Stated exercise :: Print these lines exactly, everything from the line containing "How do I perform: Open" down to the line containing "Action: click(x=40, y=244)", both included.

-- Begin Dataset records --

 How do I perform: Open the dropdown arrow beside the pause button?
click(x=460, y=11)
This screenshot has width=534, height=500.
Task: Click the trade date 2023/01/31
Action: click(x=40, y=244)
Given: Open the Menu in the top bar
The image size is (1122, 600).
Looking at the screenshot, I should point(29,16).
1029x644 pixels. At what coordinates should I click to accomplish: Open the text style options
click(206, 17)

-- End Dataset records --
-- Begin Dataset records --

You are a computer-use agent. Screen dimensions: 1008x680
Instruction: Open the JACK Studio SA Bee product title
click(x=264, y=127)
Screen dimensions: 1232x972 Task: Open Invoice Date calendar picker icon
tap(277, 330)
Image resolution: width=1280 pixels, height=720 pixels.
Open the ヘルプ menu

-- End Dataset records --

Result of the exercise ::
 How do I perform: Open the dropdown arrow beside the pause button?
click(x=460, y=11)
This screenshot has width=534, height=500.
Task: Click the trade date 2023/01/31
Action: click(x=40, y=244)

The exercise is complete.